Centralized VS Decentralized Data Architecture

Shift Left in Data Creation

Fast-forward to a few years later, many companies, especially cloud-first companies with high data capacity, are now rapidly transitioning to the microservices approach - which is usually paired with a decentralized data architecture. What that means is - technically speaking, developers within the organization with the appropriate permissions can create their own data stores with very little supervision whatsoever. Essentially, the ownership of data management and security has shifted from one main entity (centralized) to each developer managing his/her own data store (decentralized). This creates a situation we define as - Data Chaos. Why chaos? Because developers can now create their own data stores (e.g. managed S3, RDS and unmanaged MySQL, PostgreSQL, MongoDB) so quickly that it’s becoming impossible to keep track of the full picture: data is flowing between different applications, services, cloud-native users, 3rd-party vendors and even countries. On top of that, cloud applications produce an incredible amount of byproduct data which also contributes to that Data Chaos phenomenon. Add the fact that developers are not trained to deal with data security and compliance and you get it - chaos.

Known Data vs Shadow Data

Nowadays, cloud service providers offer relatively basic data management solutions for data sources (e.g. RDS, S3, DynamoDB, etc.). While these solutions allow organizations to observe the amount of data stores they currently have, they do not provide any information on the types of data residing in them and whether that data is sensitive or not. This lack of visibility into your data creates shadowed areas within your data stores, resulting in unknown data that is unused or unavailable data created by devs and byproducts. This unknown data is what we define as - Shadow Data.

Shadow Data

The emergence of highly distributed cloud-native apps based on microservices, containers, and serverless functions has brought the issue of shadow data even more to the forefront, as decentralized workload-based data stores are a major contributor to data sprawl.

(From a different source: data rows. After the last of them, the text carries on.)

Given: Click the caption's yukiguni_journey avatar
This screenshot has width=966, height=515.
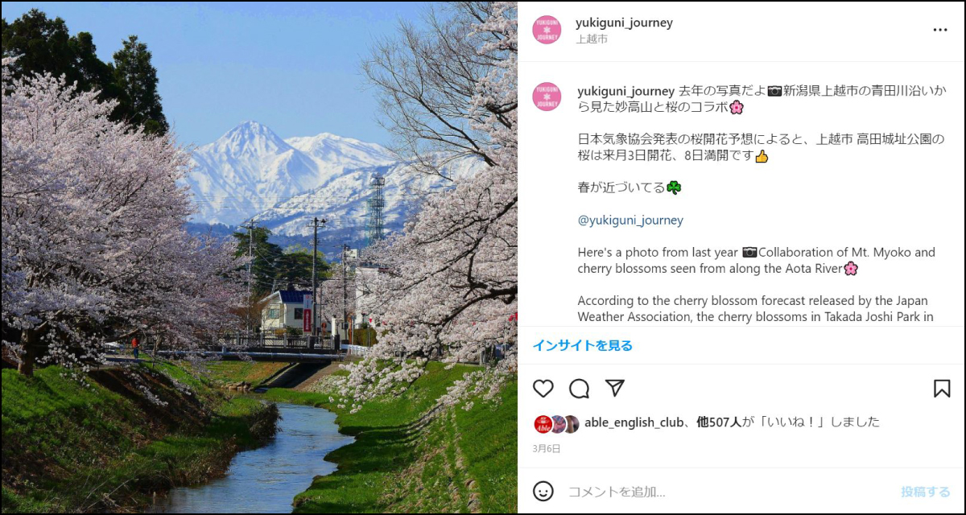Looking at the screenshot, I should pyautogui.click(x=547, y=97).
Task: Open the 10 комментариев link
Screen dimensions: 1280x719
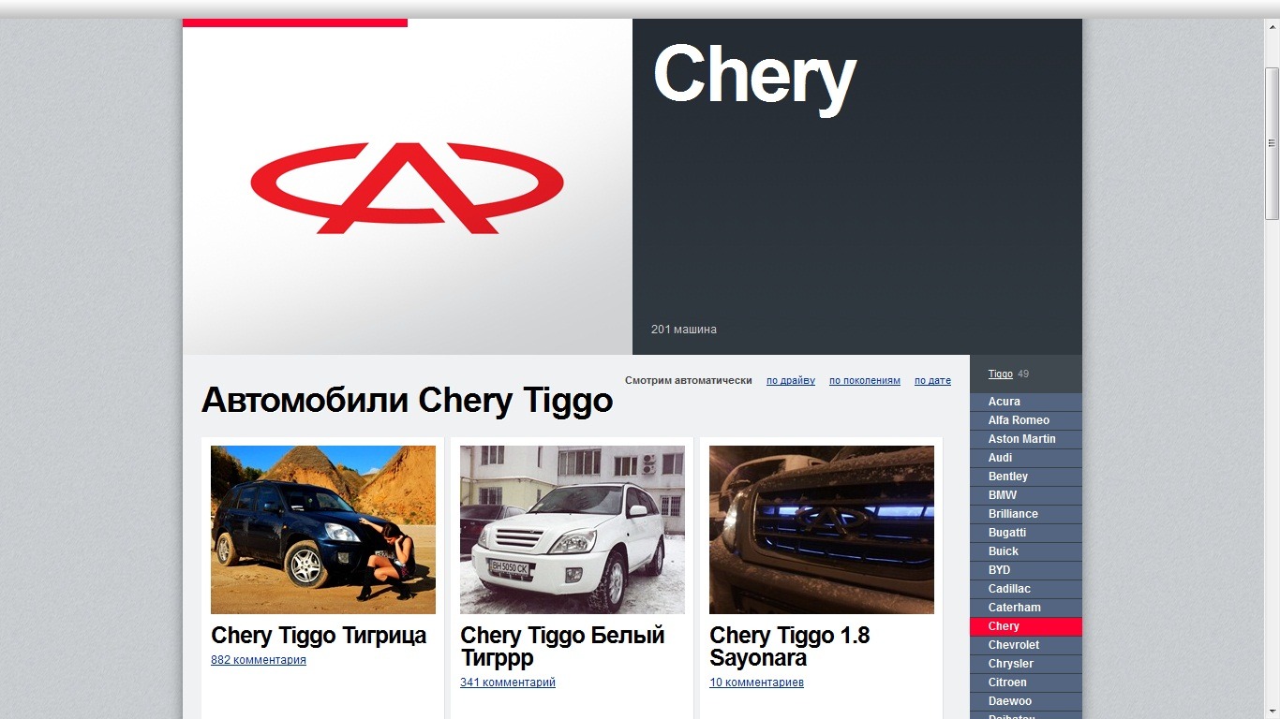Action: (x=756, y=682)
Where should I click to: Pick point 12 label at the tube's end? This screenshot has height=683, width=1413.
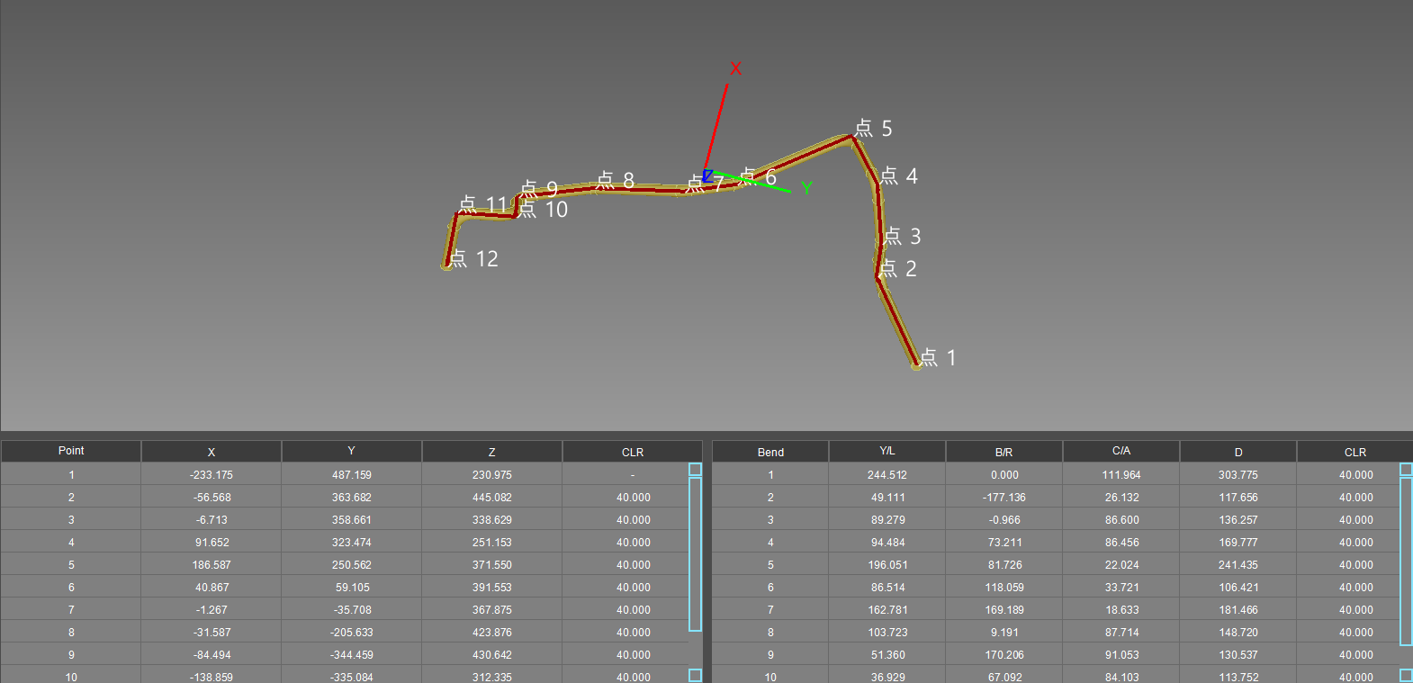(x=473, y=259)
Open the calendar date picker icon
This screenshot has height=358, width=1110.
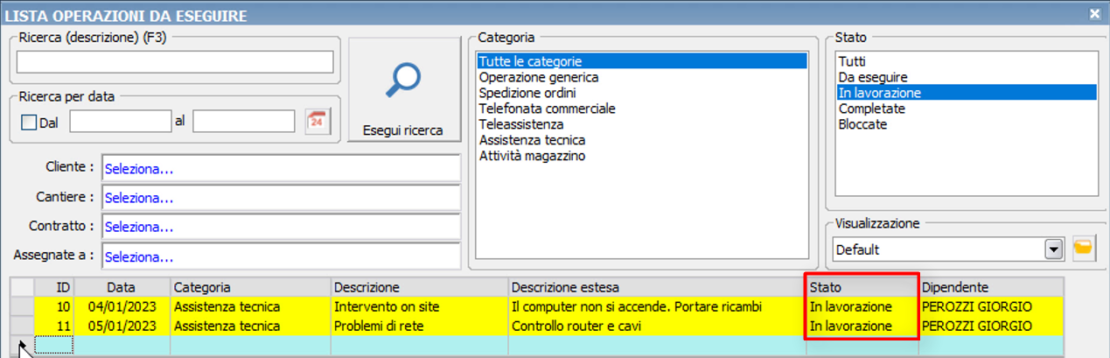click(318, 122)
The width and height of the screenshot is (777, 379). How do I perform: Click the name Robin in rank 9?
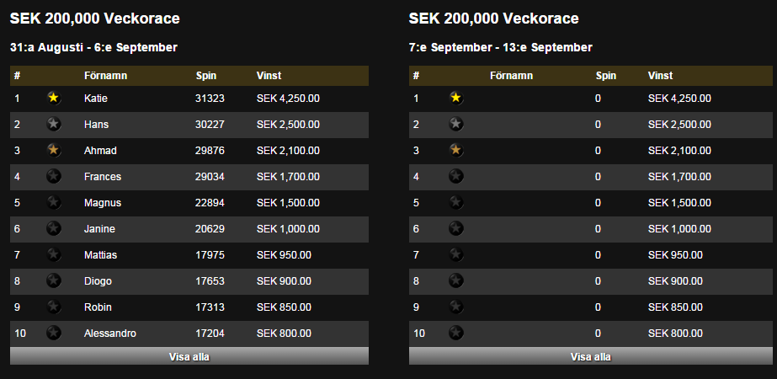point(98,307)
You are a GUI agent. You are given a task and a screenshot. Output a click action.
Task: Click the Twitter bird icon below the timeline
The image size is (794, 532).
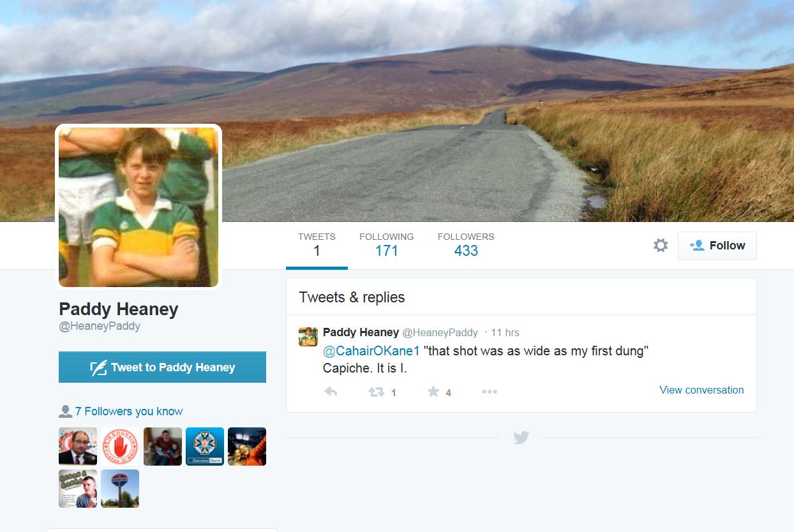pyautogui.click(x=521, y=438)
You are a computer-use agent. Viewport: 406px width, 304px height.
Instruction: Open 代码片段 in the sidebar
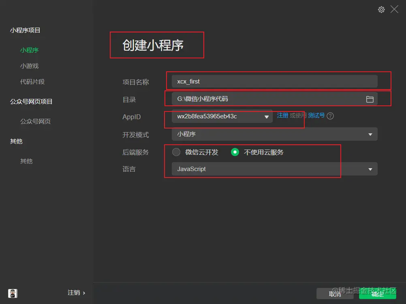point(32,81)
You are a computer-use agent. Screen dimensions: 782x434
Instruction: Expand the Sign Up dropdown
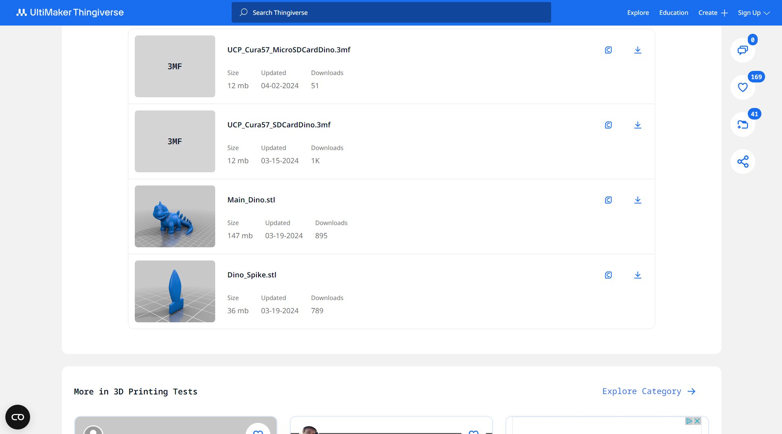click(x=754, y=13)
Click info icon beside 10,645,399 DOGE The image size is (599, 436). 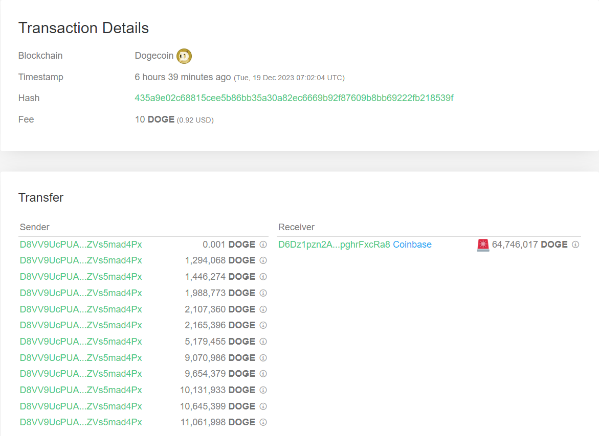pyautogui.click(x=263, y=406)
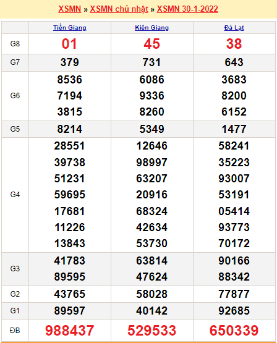Open the Kiên Giang province link

152,28
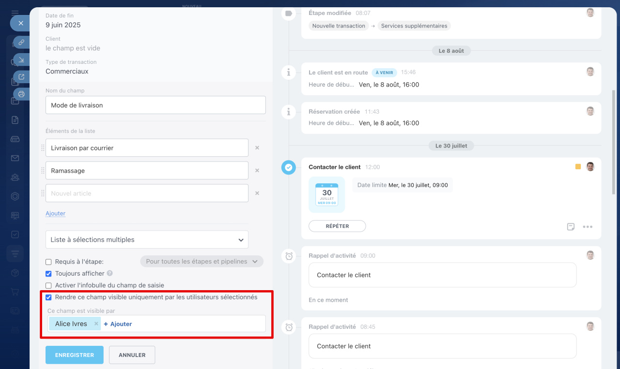This screenshot has width=620, height=369.
Task: Click the ENREGISTRER button
Action: pyautogui.click(x=75, y=355)
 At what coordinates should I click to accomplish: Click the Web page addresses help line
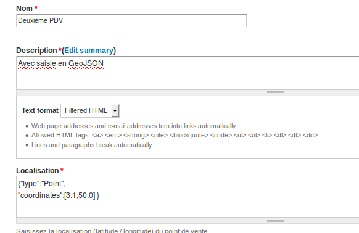coord(134,126)
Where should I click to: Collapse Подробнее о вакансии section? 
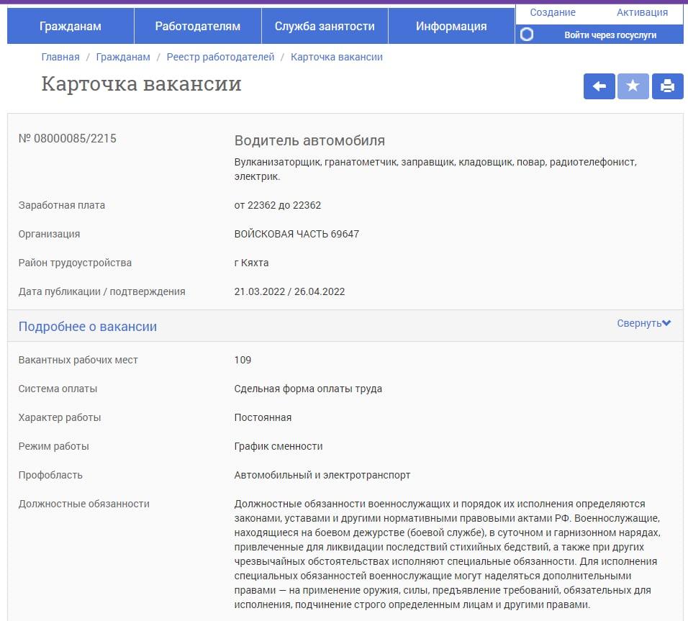point(642,324)
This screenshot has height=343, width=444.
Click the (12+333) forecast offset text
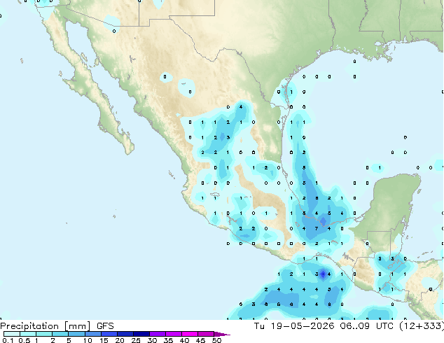point(422,326)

The problem here is - since no one within the company knows about the existence of this data - it isn’t monitored and this leaves a potential backdoor for hackers and compliance issues alike.

What is Data Security Posture Management And How Does It Address These Issues?

While Cloud Security Posture Management (CSPM) is usually looking at the security posture of the cloud infrastructure itself, focused on major public cloud providers; DSPM is diving into the data layer regardless of where it is located, including: Snowflake, Databricks, MongoAtlas and more.

Data Security Posture Management (DSPM) is essentially a set of security solutions and automation that enables the organization’s Security, IT and Data teams to get greater visibility and manage the data security posture of their datastores and applications. These solutions scan, track, follow, identify and classify the data within your organization so no shadow or unknown data will remain unmanaged.

Thanks to that X-Ray-like visibility, companies can now get an accurate picture of their overall data assets, allowing them to actually know their data, classify it and track its flows as it moves around. Knowing your data to that level, especially if your company handles sensitive information, will result in a much better security posture and compliance-readiness.